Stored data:
◆ ◆ ◆ ◆ ◆

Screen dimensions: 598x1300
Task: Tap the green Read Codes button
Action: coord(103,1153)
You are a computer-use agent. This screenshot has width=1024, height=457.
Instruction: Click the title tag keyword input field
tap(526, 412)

◆ ◆ ◆ ◆ ◆

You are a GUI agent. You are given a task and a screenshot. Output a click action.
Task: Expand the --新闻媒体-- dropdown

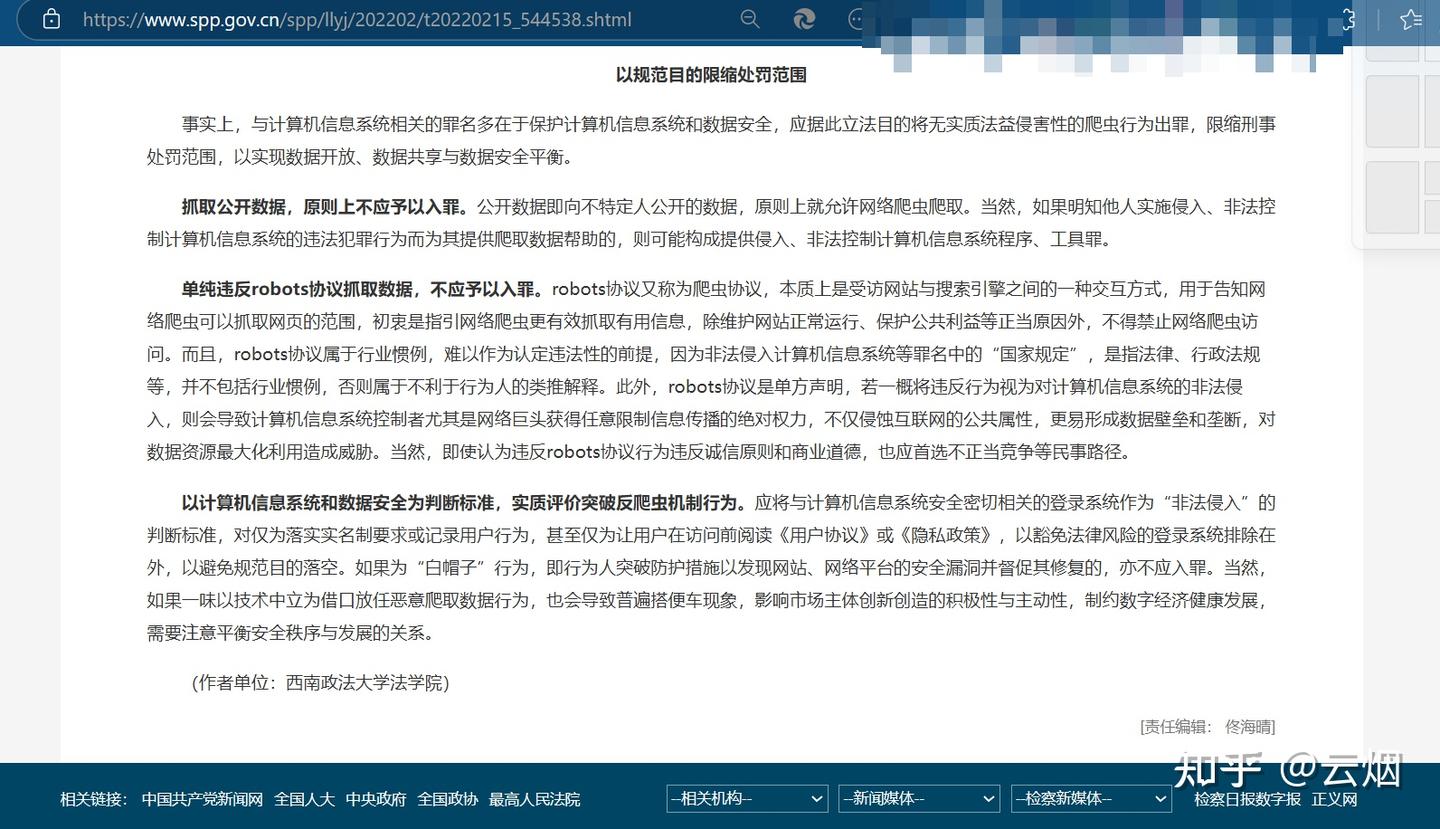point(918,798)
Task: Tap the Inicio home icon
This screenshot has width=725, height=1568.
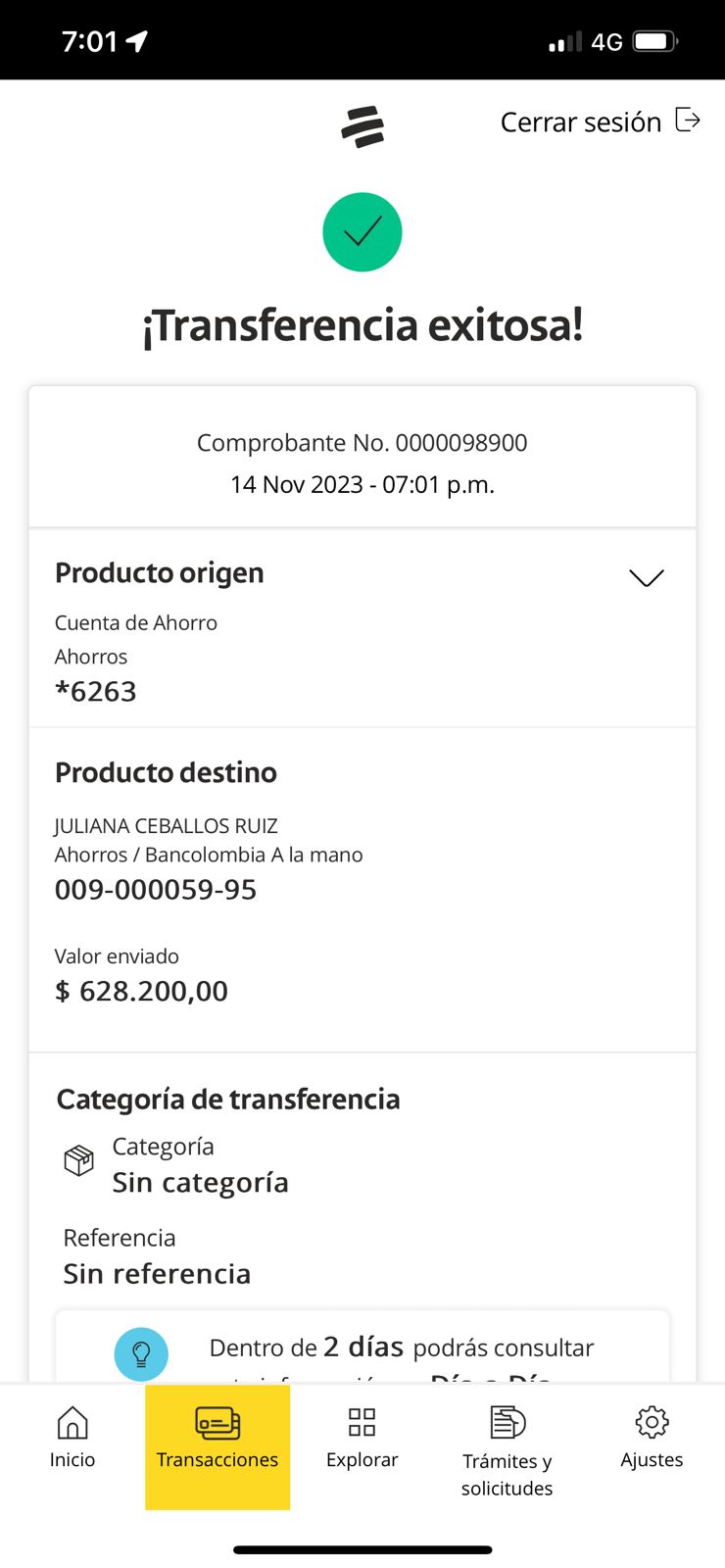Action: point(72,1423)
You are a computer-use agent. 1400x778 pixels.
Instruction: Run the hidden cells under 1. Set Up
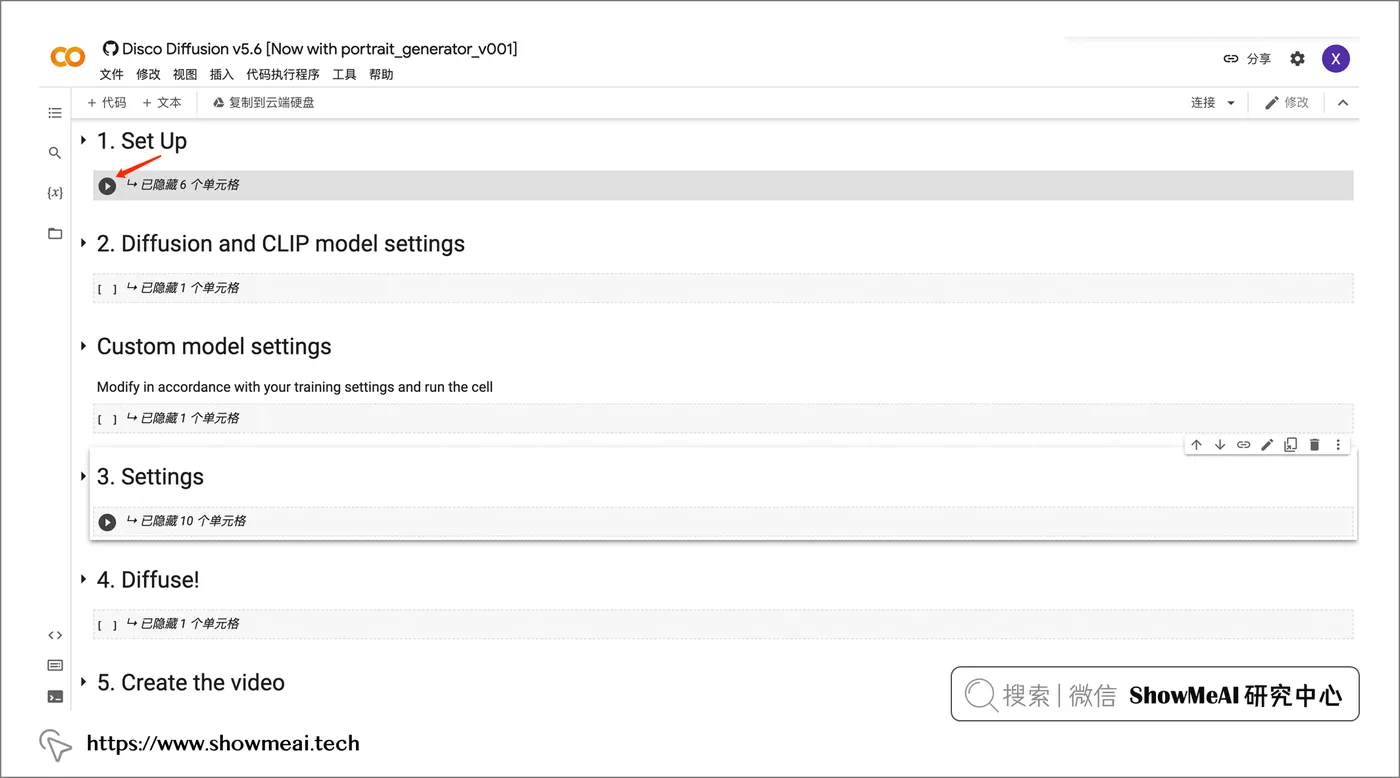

◆ ◆ ◆ ◆ ◆

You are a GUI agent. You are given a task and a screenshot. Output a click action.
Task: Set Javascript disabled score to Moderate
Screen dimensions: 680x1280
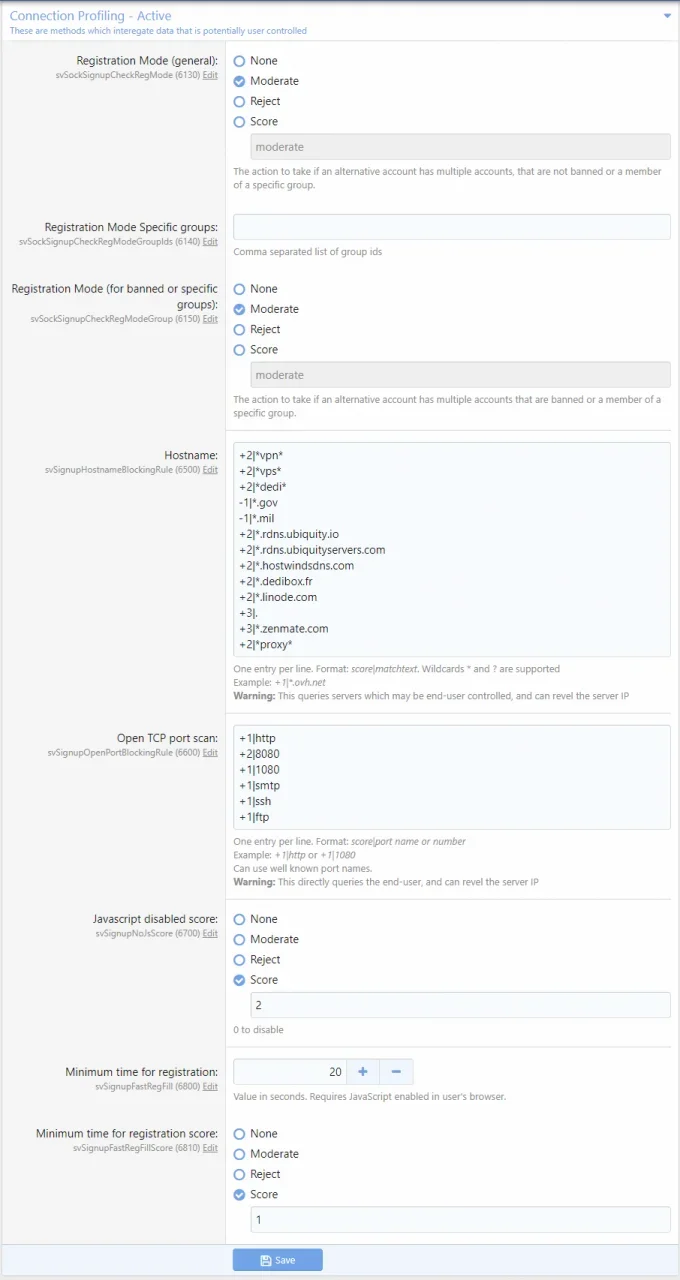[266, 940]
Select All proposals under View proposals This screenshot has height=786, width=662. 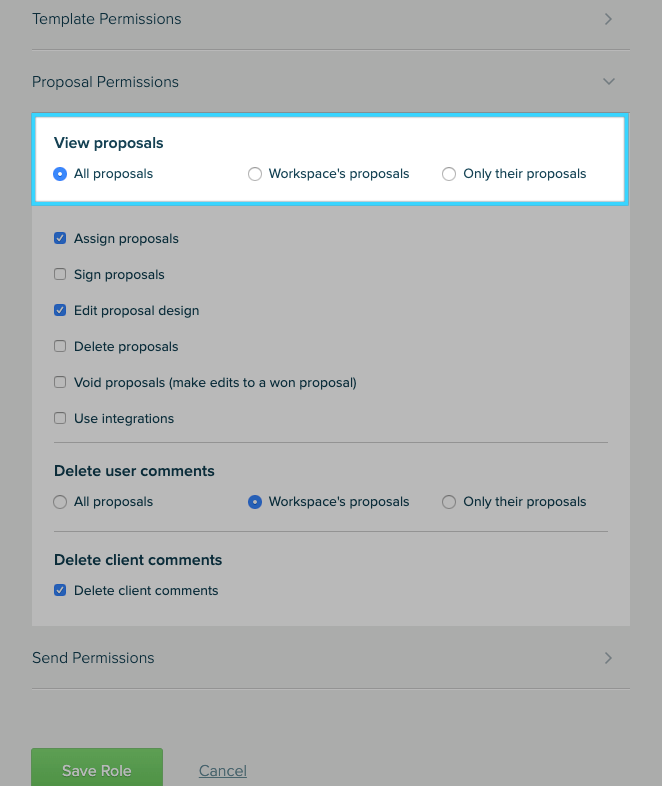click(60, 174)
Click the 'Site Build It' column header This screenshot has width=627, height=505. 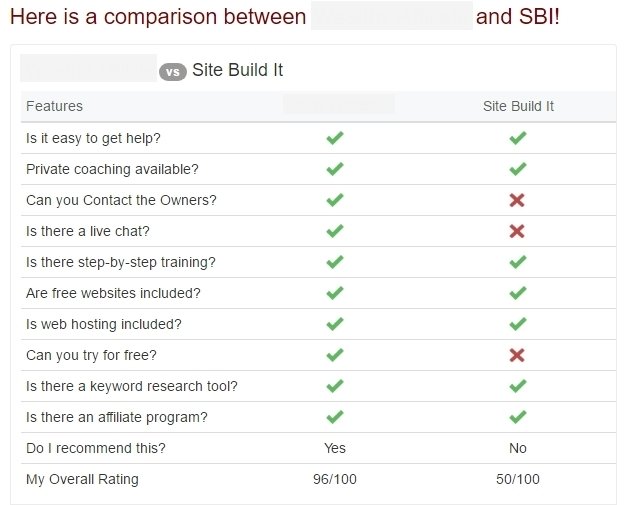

◆ ◆ ◆ ◆ ◆

◆ **Task to complete**
Across the records above, in how many lines does the string "computer" appear? Reply with the figure alone.

◆ **Answer below**
2